The Central Bank report for 2017 says “Net outflows from the primary income account rose by 40.3% to $310.8mn, mostly as a result of increased profit repatriation by foreign-owned entities in the tourism, electricity and banking industries.” Much of our eggs are in this tourism basket, but we really don’t know how much it contributes to our economy because the bulk of its earnings don’t circulate in our country.

A new employer, BPO (business process outsourcing), has contributed greatly to ease the pressure in the labor market. It can be said that without BPO, there would be riots in Belize. Mr. Mike Singh, a CEO in the Ministry of Trade, talking about BPOs in a BELTRAIDE report, said BPOs started from one center in 2005 and had expanded to 18 centers employing over 2,200 agents with projections to employ “3,000 agents by 2015.”
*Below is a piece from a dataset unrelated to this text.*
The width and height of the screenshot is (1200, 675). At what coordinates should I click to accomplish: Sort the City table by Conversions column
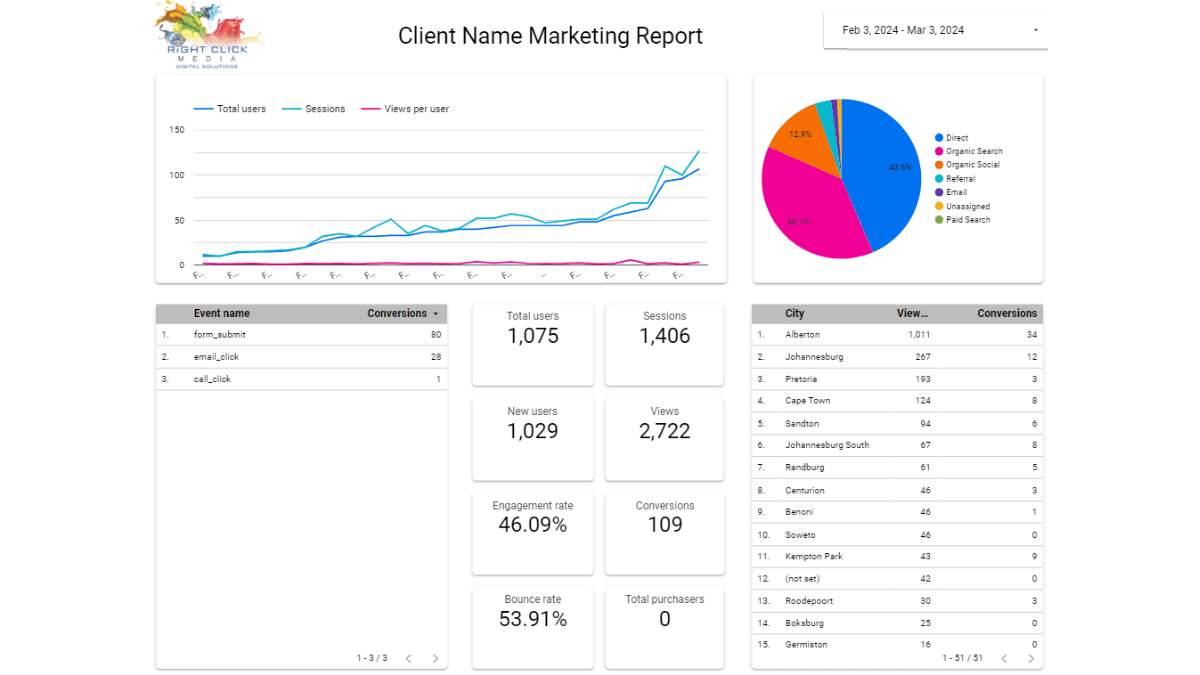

A July 2018 report, Belize in the Offshore Services Global Value Chain, by Vivian Couto and Karina Fernandez-Stark (prepared for Duke Global Value Chains Center), said information gathered from BELTRAIDE showed that there were 21 BPO centers employing 2,764 agents in 2016. It is possible that BPO has plateaued, but absorbing 3,000 workers is considerable.

The only other big player in Belize’s economy at this time is borrowing, and the bulk of it is going toward road infrastructure. The “works” will employ many people. This is good. But two of the roads are questionable.

A lot of investment has gone into improving the highway between the Philip Goldson Airport and Belize City, and no one complains about that, but there is a lot of head-scratching over the decision to make a link road from the airport to Mile 8 on the George Price Highway. Government has not yet explained the need for that road.

The road to Caracol has raised eyebrows to maximum stretching point. Originally, the government had mentioned that it was borrowing BZ$80 million for works on this road, but in his New Year’s Day address the Prime Minister announced that thanks to Kuwait and OFID, the road to Caracol is fully funded “to the tune of almost 90 million US dollars.”

Belizeans have asked questions about these investments. The Prime Minister said, in his New Year’s Day address, that he didn’t “quite understand how building out the country’s critical infrastructure is not an investment in people.” A number of people don’t consider those two roads to be “critical infrastructure.”

What some of us don’t quite understand is why the borrowing isn’t being done to invest in building small factories to can our excess/waste farm and marine produce, make breakfast cereals, and produce garments. We want to know why there are no investments to produce ethanol for fuel. Those are also investments in people.